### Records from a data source
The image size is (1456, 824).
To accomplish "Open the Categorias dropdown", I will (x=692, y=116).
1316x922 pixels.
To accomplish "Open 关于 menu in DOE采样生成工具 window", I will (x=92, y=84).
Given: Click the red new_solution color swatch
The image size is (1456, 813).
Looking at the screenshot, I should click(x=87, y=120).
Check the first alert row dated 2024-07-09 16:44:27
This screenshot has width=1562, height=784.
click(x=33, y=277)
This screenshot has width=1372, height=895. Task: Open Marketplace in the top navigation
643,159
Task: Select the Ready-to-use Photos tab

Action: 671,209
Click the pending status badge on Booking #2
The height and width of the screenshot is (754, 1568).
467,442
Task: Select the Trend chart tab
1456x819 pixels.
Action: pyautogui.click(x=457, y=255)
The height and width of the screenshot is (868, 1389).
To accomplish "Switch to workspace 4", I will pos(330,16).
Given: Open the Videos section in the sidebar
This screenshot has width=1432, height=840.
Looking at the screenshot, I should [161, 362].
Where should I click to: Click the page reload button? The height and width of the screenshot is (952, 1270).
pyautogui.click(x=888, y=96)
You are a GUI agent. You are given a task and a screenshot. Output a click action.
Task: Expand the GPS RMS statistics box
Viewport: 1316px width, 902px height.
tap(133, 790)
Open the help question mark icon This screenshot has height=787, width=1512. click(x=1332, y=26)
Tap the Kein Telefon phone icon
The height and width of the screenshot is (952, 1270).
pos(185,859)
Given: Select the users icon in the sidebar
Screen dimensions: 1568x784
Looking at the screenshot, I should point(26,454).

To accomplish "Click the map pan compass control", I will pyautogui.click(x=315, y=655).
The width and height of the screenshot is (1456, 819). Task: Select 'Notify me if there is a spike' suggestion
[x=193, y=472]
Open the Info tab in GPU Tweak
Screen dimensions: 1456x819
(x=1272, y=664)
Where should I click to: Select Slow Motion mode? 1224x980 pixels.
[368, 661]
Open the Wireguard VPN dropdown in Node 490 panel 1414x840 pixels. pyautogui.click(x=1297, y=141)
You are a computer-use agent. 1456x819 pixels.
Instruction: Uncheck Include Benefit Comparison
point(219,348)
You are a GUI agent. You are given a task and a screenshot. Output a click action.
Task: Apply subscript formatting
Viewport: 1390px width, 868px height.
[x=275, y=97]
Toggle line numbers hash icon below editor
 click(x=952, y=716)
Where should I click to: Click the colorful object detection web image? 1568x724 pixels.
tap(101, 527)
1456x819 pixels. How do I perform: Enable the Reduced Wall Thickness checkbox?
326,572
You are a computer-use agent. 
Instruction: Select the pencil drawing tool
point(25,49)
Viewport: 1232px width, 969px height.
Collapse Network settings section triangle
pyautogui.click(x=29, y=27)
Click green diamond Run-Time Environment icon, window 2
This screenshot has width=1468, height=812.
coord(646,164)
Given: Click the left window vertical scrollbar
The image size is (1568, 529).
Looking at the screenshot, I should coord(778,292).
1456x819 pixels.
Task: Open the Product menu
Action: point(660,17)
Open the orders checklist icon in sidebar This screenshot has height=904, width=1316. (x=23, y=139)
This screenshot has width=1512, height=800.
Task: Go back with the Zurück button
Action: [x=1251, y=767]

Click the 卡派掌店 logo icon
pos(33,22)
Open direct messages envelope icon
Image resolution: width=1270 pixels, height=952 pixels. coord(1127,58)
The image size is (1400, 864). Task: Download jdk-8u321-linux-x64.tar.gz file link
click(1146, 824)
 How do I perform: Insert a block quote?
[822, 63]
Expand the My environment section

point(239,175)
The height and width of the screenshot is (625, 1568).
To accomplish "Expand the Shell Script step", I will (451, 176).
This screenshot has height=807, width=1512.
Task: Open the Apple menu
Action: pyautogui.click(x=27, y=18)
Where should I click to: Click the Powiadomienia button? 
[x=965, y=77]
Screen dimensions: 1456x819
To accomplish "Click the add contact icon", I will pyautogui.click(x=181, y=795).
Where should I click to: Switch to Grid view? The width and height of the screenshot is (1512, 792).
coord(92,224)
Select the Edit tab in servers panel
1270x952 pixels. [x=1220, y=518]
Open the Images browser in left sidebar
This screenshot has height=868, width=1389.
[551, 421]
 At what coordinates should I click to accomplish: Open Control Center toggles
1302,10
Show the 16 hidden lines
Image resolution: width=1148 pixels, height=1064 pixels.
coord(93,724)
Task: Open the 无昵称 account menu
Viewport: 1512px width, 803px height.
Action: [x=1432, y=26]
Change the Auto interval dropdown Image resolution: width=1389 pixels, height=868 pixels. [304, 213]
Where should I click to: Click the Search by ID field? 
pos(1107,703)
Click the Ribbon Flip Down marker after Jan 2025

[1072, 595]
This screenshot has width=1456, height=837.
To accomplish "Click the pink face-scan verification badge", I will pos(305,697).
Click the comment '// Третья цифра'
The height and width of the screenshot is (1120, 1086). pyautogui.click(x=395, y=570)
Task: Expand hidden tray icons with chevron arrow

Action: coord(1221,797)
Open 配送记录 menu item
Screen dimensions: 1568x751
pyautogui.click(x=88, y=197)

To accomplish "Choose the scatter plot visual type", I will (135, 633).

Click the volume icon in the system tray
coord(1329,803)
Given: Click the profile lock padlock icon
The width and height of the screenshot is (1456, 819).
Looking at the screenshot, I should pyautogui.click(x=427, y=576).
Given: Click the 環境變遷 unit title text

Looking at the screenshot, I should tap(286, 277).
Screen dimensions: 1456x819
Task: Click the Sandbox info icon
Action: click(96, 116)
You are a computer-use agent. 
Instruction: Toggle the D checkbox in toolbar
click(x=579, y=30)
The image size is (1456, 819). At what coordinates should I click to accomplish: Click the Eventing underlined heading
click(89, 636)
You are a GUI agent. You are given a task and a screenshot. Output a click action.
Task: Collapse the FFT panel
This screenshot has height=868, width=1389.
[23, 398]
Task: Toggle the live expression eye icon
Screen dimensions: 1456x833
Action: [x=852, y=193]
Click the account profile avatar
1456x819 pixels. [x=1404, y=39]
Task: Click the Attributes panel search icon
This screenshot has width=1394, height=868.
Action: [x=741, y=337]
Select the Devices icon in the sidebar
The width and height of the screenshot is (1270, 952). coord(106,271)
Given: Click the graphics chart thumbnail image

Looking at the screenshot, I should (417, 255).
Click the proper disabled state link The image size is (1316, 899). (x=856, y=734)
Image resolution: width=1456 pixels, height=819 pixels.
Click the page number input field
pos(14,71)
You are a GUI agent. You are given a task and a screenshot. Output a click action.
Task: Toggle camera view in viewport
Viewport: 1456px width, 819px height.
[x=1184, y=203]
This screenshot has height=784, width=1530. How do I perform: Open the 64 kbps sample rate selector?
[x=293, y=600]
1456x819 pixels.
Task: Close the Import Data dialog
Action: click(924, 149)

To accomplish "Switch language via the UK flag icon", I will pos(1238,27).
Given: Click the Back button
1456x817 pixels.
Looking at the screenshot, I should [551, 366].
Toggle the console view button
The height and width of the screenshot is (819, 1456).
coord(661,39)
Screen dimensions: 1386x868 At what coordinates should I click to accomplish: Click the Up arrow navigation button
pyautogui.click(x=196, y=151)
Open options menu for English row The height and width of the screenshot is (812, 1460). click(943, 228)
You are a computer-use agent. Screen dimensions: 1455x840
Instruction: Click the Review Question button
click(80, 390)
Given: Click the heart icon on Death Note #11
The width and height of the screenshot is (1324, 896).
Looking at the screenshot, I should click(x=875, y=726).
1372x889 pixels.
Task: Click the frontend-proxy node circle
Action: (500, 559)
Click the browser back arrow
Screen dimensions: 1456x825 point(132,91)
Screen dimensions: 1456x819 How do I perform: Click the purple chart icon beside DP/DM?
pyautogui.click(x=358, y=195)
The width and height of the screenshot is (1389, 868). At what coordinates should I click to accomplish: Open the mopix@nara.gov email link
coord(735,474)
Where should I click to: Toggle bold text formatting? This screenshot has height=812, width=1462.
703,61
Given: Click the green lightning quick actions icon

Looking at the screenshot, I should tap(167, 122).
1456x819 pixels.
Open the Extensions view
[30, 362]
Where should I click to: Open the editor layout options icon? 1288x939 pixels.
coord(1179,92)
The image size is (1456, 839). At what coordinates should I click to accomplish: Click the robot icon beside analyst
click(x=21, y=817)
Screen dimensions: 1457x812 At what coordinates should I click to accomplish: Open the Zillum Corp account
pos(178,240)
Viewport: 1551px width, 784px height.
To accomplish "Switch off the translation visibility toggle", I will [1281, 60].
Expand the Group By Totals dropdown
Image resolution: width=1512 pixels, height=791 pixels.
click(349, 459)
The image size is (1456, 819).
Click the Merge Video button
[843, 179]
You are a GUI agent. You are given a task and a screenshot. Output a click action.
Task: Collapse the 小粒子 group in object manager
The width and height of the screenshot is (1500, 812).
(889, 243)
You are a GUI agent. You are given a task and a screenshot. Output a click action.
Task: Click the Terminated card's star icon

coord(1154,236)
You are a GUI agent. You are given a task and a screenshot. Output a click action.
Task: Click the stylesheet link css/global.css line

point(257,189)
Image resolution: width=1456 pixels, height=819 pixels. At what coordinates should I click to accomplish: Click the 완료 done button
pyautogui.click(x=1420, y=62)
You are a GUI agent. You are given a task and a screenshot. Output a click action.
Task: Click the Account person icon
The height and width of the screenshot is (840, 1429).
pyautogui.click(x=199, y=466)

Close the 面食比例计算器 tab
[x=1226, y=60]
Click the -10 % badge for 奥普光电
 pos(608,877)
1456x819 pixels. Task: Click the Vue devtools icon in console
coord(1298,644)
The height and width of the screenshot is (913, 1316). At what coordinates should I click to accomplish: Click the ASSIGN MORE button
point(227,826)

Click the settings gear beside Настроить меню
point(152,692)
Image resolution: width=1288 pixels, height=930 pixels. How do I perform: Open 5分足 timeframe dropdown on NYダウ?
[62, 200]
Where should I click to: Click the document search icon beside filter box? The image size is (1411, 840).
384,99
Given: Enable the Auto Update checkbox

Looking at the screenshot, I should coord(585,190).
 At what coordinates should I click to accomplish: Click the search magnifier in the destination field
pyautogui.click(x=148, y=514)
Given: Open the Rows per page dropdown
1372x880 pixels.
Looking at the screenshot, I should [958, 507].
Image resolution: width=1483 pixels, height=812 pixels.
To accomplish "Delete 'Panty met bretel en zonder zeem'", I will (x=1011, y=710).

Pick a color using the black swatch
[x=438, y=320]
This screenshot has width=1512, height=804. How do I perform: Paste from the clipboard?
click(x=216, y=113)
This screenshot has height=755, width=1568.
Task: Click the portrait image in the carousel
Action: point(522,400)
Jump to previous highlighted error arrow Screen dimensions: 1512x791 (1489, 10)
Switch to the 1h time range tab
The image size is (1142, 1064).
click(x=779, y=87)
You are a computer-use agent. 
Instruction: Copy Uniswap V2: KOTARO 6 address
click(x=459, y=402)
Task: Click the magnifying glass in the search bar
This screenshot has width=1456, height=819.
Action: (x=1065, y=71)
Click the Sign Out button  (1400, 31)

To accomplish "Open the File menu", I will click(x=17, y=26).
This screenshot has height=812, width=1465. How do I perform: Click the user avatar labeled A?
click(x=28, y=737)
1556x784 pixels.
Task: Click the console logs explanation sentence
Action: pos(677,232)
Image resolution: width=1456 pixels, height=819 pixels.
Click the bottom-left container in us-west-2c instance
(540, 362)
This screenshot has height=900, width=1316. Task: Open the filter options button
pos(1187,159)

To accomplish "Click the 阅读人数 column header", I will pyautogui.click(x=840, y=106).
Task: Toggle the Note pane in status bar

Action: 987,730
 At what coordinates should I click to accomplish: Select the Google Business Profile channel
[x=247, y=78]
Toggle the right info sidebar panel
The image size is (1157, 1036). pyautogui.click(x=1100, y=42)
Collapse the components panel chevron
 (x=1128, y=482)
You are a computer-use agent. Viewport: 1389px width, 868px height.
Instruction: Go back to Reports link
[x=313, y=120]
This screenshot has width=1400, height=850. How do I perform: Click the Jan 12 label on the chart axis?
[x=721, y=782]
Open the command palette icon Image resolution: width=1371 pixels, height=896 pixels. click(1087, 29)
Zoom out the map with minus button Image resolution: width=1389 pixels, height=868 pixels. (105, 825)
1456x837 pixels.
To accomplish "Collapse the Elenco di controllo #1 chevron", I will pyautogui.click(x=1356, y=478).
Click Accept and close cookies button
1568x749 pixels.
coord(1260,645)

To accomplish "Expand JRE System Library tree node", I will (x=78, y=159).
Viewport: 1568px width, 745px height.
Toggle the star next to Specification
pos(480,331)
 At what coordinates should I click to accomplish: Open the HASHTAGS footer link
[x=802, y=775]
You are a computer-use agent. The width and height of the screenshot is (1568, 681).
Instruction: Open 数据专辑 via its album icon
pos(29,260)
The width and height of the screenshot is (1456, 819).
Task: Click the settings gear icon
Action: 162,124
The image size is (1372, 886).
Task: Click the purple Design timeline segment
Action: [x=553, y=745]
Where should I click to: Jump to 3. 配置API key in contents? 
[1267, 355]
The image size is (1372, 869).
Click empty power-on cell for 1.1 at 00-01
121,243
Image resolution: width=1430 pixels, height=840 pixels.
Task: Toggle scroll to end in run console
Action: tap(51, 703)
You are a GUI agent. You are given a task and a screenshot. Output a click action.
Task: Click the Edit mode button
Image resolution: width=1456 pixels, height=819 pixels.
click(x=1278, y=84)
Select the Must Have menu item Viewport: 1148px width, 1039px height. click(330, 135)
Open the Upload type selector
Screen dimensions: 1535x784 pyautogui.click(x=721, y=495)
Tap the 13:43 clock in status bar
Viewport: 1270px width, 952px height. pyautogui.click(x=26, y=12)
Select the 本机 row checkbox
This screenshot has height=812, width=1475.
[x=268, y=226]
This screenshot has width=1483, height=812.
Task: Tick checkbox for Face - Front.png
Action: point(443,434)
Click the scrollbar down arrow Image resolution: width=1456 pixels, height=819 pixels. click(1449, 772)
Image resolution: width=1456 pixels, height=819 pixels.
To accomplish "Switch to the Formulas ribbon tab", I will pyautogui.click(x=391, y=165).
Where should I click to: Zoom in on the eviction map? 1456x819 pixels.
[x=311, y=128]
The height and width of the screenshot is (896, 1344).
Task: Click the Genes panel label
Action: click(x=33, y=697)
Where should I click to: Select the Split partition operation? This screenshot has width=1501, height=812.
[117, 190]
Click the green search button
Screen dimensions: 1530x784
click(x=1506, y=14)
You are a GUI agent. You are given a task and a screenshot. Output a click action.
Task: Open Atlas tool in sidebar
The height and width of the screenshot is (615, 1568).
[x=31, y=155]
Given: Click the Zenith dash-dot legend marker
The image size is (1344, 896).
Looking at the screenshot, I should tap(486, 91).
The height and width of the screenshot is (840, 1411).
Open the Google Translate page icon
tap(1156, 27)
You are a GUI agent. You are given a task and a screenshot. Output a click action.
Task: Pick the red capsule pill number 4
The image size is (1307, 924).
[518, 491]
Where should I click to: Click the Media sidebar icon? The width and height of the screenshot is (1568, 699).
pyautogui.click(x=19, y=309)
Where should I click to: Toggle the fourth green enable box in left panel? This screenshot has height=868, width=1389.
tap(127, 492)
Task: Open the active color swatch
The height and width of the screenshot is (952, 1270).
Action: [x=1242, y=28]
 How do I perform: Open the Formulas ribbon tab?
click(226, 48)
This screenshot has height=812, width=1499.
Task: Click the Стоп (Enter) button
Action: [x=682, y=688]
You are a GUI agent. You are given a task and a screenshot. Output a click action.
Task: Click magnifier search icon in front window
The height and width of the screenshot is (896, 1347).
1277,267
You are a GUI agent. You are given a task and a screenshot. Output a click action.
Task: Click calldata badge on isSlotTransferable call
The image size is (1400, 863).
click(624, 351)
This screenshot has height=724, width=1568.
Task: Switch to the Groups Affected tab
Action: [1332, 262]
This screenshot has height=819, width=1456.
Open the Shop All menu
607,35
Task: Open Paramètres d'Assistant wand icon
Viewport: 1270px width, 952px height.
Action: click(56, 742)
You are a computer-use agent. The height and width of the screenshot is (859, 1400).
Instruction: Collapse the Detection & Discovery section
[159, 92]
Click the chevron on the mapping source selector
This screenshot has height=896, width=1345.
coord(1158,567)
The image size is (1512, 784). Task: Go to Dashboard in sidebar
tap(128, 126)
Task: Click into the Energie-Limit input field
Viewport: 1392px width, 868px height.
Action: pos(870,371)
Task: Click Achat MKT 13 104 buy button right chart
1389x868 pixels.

### INSTRUCTIONS FOR THE TASK
Count up the lines in the preceding data that include the word "computer"; respond with the number only.

### WRITTEN RESPONSE
8